_Documento fuente_
++++++++

NUEVA YORK. Cuando Stephen Dennis criaba a sus dos hijos en la década de 1980, nunca escuchó la frase “tiempo de pantalla” ni le preocupaban las horas que los chicos pasaran con la tecnología. Cuando compró una computadora Apple II Plus, la consideró una inversión para el futuro y alentó a sus niños a que la utilizaran tanto como les fuera posible.
Vaya que las cosas han cambiado con sus nietos, sus teléfonos celulares y su Snapchat, Instagram y Twitter.
“Parece una adicción”, dijo Dennis, un constructor jubilado que vive en Bellevue, Washington. “Antes uno tenía una computadora, una televisión y un teléfono, pero ninguno de esos aparatos estaba conectado con el mundo exterior, salvo el teléfono. La tecnología no era omnipresente”.
Quienes hoy son abuelos tal vez recuerdan con afecto “los buenos tiempos”, pero la historia indica que los adultos siempre se han preocupado por la fascinación de sus hijos con las nuevas formas de entretenimiento y la tecnología desde la época de las novelas de 10 centavos, la radio, las primeras historietas y el rocanrol.
“Esta idea de que nos preocupe lo que los hijos estén haciendo es muy del siglo XX”, declaró Katie Foss, profesora de la Universidad Estatal del Centro de Tennessee. Sin embargo, en lo referente a tiempo de pantalla, “lo único que estamos haciendo es reinventar las mismas preocupaciones que teníamos en la década de 1950”.
Cierto, los temores en la actualidad parecen agudos en particular, como han sido siempre por supuesto. Los teléfonos inteligentes tienen una presencia altamente personalizada 24 horas al día los siete días de la semana, lo que aviva los temores de los padres hacia la conducta antisocial y desconocidos peligrosos.

++++++++

[Datos de ubicación en capturas de pantalla]
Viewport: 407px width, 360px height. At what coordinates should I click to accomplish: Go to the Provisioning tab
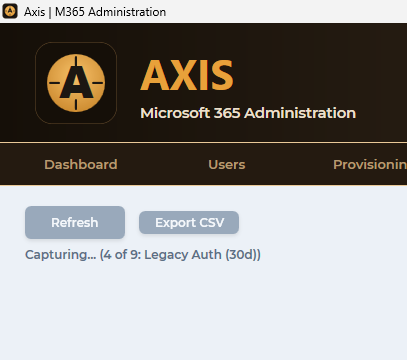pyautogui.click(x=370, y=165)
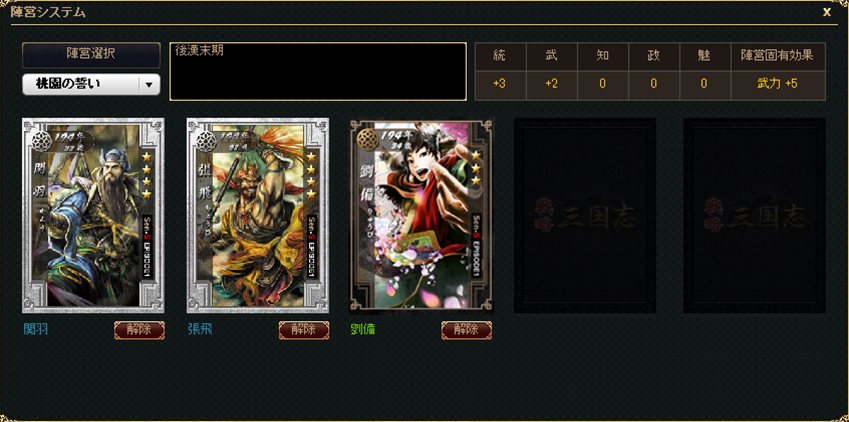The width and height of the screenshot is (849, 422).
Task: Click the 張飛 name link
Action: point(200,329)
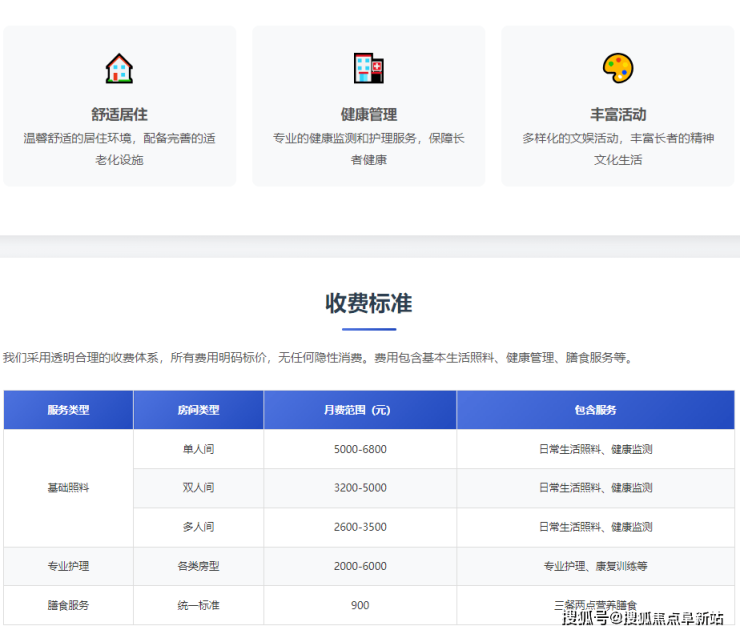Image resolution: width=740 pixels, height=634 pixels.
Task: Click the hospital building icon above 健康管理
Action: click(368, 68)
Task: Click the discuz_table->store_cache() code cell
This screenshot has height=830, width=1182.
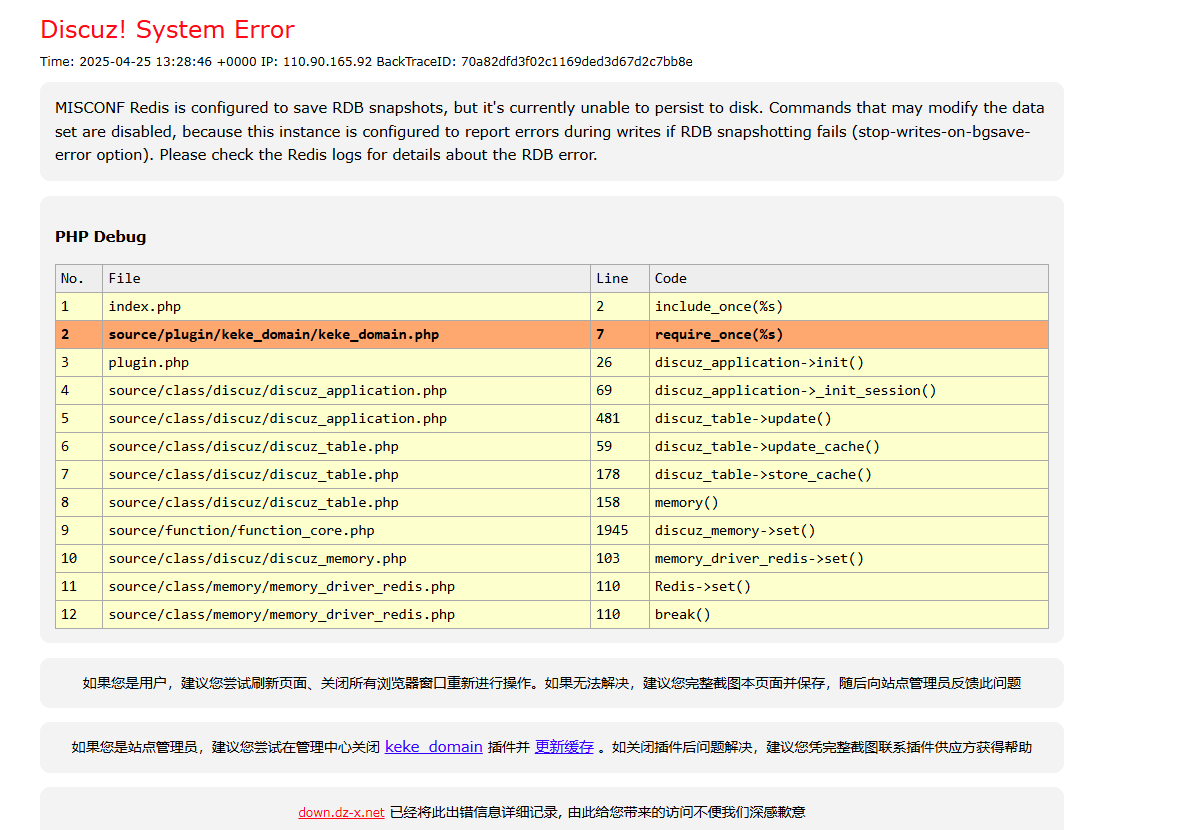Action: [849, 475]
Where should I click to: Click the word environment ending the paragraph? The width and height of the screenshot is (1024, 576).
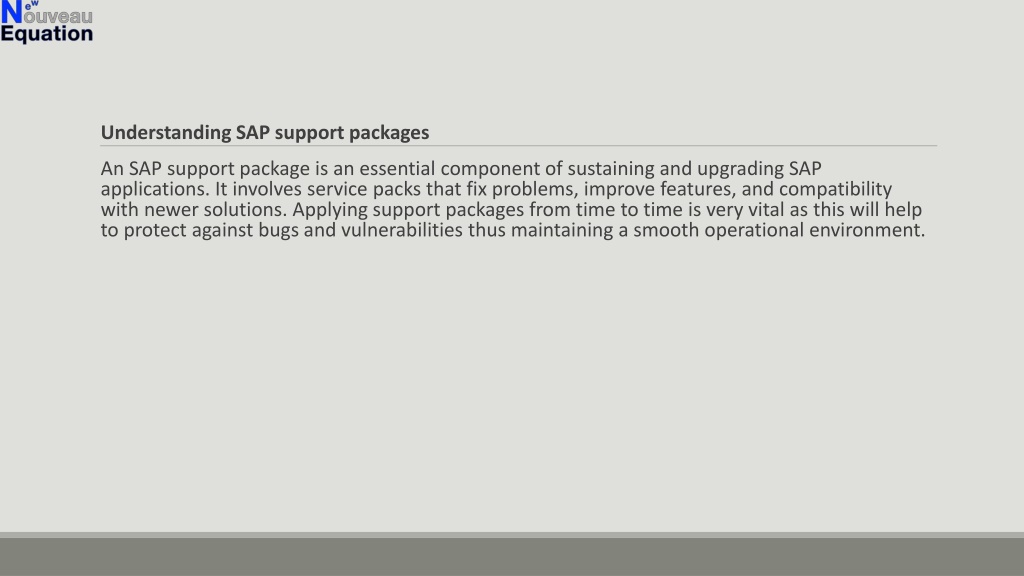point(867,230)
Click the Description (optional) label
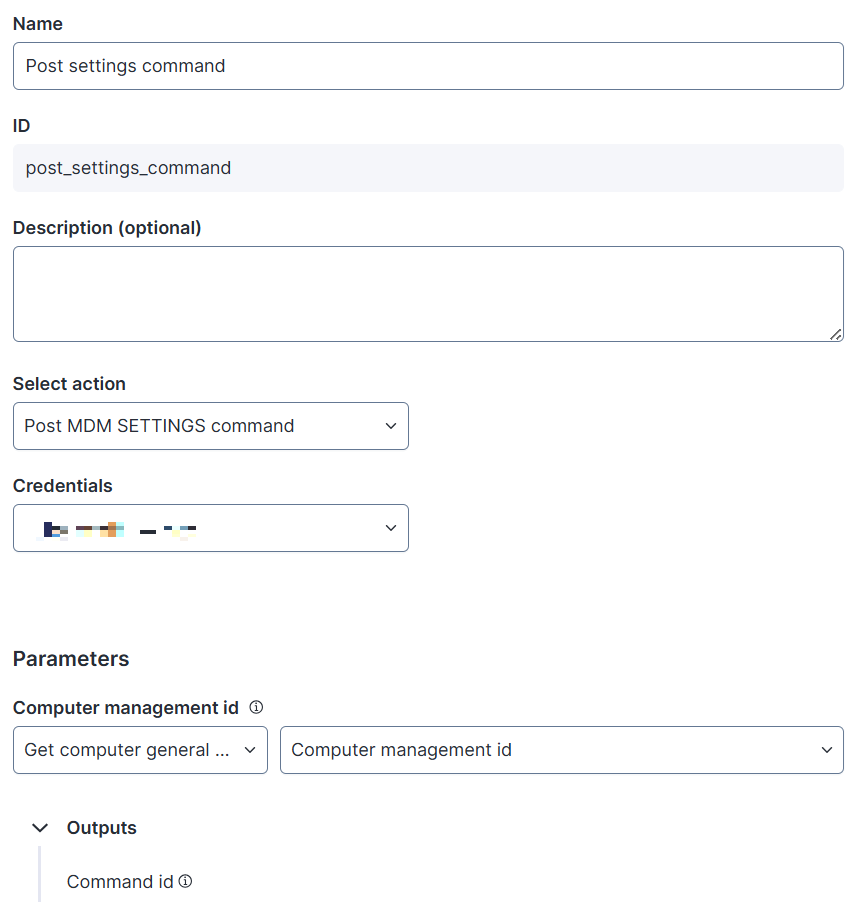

++++++++

_Lista de tareas_
1. Según el texto sobre el tiempo de pantalla, ¿qué computadora compró Stephen Dennis cuando criaba a sus hijos?
2. Indique si cada una de estas afirmaciones coincide con el texto sobre el tiempo de pantalla y cite las palabras exactas que lo deciden: (a) Stephen Dennis es un constructor jubilado que vive en Bellevue, Washington. (b) Dennis desanimó a sus hijos a usar la computadora. (c) Katie Foss sostiene que las preocupaciones por el tiempo de pantalla son completamente nuevas.

_Respuestas_
1. Una Apple II Plus.

2.
(a) Sí: "un constructor jubilado que vive en Bellevue, Washington".
(b) No: "alentó a sus niños a que la utilizaran tanto como les fuera posible".
(c) No: "lo único que estamos haciendo es reinventar las mismas preocupaciones que teníamos en la década de 1950".